La volonté d’explorer, de connaître, et de maîtriser de l’Occident bénéficie alors des avancées technologiques de la Révolution Industrielle ainsi que de la richesse qu’elle génère. Les nouveaux moyens de transport, de plus en plus rapides et fiables, comme les nouveaux outils de communication, rétrécissent le monde, d’autant que l’opulence nouvelle permet de divertir une partie des ressources humaines et capitalistiques à l’exploration du monde.
Et si le monde devient plus petit, plus ramassé, il est encore largement inexploré. De vastes pans des cartes mondiales sont vierges. On n’y écrit plus « Here be dragons », mais c’est tout comme. Le cœur de l’Afrique est mal connu, ceux de l’Amérique du Sud ou de l’Asie aussi ; quand à l’Antarctique…
C’est sur ce grand Inconnu que fleuriront les romans d’exploration fantastique, tant il était impossible à quiconque d’affirmer qu’il ne pouvait y avoir de « Monde Perdu », sous une forme ou sous une autre, faute d’y être allé voir. Lovecraft est l’un de ceux qui fermeront le bal, avec ses « Montagnes Hallucinées » incompréhensibles pour un lecteur actuel qui aurait oublié que, dans les années 30, on ne savait pas ce qu’il pouvait bien y avoir au cœur de l’Antarctique.

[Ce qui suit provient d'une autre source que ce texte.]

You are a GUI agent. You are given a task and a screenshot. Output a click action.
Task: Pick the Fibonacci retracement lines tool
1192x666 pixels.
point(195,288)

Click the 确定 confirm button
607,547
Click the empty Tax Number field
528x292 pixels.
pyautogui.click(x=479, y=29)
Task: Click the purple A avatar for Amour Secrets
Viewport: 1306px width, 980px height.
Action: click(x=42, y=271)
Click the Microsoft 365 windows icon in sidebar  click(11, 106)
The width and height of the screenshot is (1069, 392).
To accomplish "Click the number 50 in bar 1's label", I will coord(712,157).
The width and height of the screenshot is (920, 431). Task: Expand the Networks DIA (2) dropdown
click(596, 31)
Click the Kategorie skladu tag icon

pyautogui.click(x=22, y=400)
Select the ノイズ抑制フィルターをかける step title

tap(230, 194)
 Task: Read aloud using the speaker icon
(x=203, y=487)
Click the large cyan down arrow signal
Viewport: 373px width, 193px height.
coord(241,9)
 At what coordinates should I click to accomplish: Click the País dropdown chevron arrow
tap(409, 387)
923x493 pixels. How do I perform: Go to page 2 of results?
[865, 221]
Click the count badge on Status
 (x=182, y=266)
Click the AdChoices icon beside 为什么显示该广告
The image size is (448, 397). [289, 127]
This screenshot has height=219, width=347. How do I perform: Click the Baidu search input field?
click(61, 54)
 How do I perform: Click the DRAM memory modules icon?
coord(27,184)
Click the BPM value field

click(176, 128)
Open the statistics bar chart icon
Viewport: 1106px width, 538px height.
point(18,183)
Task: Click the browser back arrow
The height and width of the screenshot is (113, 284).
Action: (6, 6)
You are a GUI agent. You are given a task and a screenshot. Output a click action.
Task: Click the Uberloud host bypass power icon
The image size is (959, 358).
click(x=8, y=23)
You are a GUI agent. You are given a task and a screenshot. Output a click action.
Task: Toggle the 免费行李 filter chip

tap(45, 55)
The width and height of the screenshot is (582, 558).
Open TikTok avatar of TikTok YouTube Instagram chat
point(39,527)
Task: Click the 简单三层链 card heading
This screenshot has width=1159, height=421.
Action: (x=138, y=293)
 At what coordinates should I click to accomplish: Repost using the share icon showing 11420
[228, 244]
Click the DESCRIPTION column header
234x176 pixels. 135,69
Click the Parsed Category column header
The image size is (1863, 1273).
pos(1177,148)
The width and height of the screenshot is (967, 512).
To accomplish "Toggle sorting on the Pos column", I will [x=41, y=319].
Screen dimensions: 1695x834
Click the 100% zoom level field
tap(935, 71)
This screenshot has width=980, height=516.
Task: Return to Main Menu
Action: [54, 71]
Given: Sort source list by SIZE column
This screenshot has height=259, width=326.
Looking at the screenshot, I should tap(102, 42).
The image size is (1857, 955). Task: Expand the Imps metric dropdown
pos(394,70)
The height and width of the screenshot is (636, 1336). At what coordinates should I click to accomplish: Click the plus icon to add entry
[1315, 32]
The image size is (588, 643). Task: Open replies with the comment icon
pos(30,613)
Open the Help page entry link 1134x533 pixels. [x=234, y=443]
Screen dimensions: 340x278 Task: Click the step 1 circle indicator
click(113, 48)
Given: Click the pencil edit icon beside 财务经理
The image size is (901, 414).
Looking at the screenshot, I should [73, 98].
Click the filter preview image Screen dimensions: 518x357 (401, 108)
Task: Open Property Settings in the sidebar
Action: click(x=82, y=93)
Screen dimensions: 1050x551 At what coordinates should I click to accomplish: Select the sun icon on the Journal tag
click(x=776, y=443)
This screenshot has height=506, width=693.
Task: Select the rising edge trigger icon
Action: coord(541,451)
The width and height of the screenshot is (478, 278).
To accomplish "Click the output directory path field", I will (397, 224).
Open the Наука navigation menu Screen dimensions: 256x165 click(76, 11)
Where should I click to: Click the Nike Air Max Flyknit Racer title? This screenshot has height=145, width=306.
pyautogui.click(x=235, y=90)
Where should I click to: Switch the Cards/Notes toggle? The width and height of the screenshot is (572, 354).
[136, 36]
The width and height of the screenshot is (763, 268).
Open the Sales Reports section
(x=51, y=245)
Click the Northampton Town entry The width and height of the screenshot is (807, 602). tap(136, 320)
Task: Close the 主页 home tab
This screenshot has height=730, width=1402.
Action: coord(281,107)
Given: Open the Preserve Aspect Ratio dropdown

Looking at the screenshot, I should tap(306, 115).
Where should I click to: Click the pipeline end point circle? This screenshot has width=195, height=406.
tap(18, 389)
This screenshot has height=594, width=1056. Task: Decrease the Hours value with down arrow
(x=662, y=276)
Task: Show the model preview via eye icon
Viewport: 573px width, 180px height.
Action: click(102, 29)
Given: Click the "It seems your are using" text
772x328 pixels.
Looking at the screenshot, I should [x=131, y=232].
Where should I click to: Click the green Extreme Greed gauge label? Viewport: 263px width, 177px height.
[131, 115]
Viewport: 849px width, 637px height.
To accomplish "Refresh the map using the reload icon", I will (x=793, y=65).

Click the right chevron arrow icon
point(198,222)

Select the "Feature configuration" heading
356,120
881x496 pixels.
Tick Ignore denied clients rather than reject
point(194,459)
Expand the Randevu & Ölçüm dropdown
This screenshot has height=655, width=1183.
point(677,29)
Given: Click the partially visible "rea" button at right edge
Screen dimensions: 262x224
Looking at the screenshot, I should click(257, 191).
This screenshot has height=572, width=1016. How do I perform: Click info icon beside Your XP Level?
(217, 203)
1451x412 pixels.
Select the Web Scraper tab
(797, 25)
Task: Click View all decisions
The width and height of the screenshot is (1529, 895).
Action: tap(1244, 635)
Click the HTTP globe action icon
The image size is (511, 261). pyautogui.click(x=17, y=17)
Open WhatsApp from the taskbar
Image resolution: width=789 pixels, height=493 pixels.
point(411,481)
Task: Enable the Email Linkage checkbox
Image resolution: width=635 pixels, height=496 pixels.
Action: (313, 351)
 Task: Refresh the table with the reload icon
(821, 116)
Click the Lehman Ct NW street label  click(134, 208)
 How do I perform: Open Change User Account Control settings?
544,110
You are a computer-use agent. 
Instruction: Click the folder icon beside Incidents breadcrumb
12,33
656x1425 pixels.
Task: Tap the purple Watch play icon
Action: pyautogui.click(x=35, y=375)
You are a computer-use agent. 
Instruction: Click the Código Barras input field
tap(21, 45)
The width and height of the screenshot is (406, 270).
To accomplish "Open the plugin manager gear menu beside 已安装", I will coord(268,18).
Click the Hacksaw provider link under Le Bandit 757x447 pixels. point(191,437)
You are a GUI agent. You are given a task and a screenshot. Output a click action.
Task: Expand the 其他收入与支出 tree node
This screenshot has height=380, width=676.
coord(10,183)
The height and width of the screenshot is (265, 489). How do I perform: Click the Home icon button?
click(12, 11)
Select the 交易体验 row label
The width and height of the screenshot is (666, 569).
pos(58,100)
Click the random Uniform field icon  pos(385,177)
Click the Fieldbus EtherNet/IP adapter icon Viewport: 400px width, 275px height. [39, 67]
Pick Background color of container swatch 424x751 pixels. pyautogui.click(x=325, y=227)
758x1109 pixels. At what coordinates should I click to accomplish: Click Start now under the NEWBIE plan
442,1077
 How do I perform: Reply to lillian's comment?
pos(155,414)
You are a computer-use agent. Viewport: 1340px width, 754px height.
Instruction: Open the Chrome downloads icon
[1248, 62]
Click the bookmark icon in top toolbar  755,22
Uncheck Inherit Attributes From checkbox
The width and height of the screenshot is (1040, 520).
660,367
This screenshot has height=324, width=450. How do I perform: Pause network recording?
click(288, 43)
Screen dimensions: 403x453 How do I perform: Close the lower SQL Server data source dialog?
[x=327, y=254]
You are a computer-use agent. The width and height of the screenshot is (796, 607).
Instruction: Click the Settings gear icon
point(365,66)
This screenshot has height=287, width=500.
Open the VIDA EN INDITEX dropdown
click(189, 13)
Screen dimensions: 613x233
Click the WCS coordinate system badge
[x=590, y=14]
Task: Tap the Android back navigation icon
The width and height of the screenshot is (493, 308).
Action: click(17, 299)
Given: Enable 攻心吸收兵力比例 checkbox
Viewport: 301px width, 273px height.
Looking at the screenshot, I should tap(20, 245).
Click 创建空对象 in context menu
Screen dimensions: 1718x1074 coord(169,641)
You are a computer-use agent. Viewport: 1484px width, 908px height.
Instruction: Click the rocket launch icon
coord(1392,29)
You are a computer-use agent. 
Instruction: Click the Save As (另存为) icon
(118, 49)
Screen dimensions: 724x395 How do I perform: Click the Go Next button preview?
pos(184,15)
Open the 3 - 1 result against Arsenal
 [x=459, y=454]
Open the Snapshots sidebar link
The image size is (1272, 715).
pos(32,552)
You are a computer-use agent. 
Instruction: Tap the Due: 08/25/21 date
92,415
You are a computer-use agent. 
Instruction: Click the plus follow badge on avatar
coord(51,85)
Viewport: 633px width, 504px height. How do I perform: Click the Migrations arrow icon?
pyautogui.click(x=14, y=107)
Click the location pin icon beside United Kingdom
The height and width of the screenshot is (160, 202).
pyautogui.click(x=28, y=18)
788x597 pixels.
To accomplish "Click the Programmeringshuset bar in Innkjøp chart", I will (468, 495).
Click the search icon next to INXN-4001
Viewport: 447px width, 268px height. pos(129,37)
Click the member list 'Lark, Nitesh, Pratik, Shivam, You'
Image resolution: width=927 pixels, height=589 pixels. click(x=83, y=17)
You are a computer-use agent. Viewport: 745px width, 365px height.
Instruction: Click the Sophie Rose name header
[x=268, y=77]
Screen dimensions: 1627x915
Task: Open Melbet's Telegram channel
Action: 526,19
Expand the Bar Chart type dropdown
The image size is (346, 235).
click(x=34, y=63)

Reprenant assez fidèlement l’histoire de Conan Doyle, l’album présente les personnages, les rivalités qui les opposent, et leur long périple vers la terre des dinosaures. Si ce premier tome, qui se termine à l’instant où l’expédition du professeur Challenger voit ses premiers spécimens vivants, fait figure d’exposition, il n’en est pas moins utile et, dirais-je, nécessaire. La longueur du voyage fait ressentir au lecteur combien il faut partir loin des routes balisées et des terres cartographiées, loin de la civilisation, pour espérer trouver du nouveau et de l’inconnu.

Dessin et couleurs soutiennent convenablement l’action dans le style de l’époque. Disons simplement qu’ils font bien le boulot.
A noter que la première édition contient un très beau cahier graphique.